If pushed, could you describe what the Government’s “levelling up” agenda is? If you have just done it, are you really convinced by your answer? If the answer to those two questions is yes, fair play, you can stop reading here. Your powers of deduction are comparable to that of Sherlock Holmes. If you answered no to those two questions, read on.
Having delivered Brexit, levelling up has become the centrepiece of the Government agenda with a department in Whitehall renamed to reflect it and a political heavyweight, in the form of Michael Gove, sent in to head it up. However, the term remains slightly esoteric despite multiple attempts by numerous government ministers to define it.

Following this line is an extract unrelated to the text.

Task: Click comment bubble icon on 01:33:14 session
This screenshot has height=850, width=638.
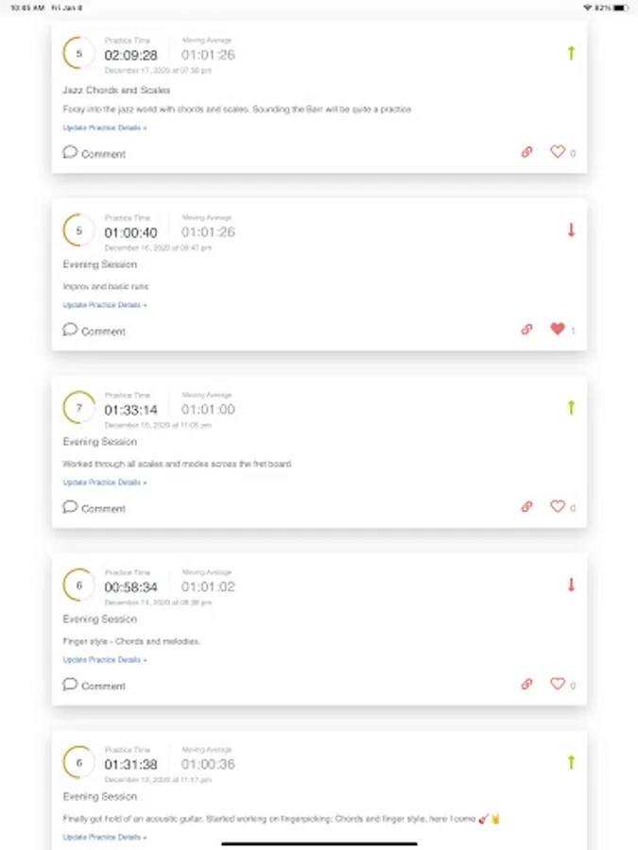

Most recently, the new Secretary of State for Levelling Up, Housing and Communities, told the Conservative Party Conference on 4th October the following:
The breadth of this definition poses both an opportunity and a problem for the Government. From a communications perspective, the catch-all nature of the term provides a hook upon which the Government can hang its every measure. More money for housing? Levelling up. More money for high streets? Levelling up. Tax cuts? Levelling up. National spare room database? Levelling up.
Whilst the last one is slightly facetious, you get the point. As a narrative device, levelling up works beautifully, and the Government will repeat it ad infinitum until the next election. It was Peter Mandelson who offered the following advice on political communications:
“It is only when you’re sick of hearing yourself repeat the same message over and over again that your audience is just beginning to get it.”
The Prime Minister and Gove clearly come from the Mandlesonian school of communications.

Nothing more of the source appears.